What Is ALCL?
Of the 7-10 million women with breast implants, fewer than 300 cases of Breast Implant Associated ALCL have been identified. Literature reviews have identified 34 unique cases, and as many as 75 cases may have been identified worldwide. Because of the rare nature of the tumor, the association between ALCL and breast implants is not clear.
Breast Implants and ALCL Video
ALCL Is Not Breast Cancer
While Breast Cancer is very common (1 in 8 women) ALCL is extremely rare, and is not breast cancer. ALCL is the acronym for Anaplastic Large Cell Lymphoma, a cancer of the cells of the immune system. ALCL can occur in many different parts of the body, including the lymph nodes and skin. According to a large systemic review published in the Journal of the American Society of Plastic Surgeons, Plastic and Reconstructive Surgery, the type of ALCL that has been found in the breast behaves more like the less aggressive skin form and less like a system disease. More information can also be found on the FDA’s web site.

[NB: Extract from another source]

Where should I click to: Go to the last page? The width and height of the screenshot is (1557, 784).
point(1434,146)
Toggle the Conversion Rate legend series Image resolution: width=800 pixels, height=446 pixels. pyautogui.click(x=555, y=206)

Demographics of all Known Reported Cases
Demographics of the cases are as follows:
- Age: Median 51 years old, Range 28-87 years old
- Implant Type: Silicone 24, Saline 7, Not specified 3
- Time from implant to ALCL diagnosis: Median 8 years, Range 1-23 years
- Reason for Breast Implant: Reconstruction 11, Cosmetic 19, Not Specified 4
How Can I Diagnose ALCL?
The chance of getting Breast Implant Associated ALCL is extremely remote. Textured breast implants seem to be more associated with ALCL than smooth. Most cases have presented as a fluid collection (seroma) occurring more than six months after Breast Augmentation. To diagnose ALCL as often as possible, experts are recommending aspirating (draining) seromas around breast implants when they occur late, and also sending the fluid for cytologic analysis to identify all abnormal cells.
If you feel you have a problem with your Breast Implants, do not delay; seek the advice of a Board Certified Plastic Surgeon in your area as soon as possible.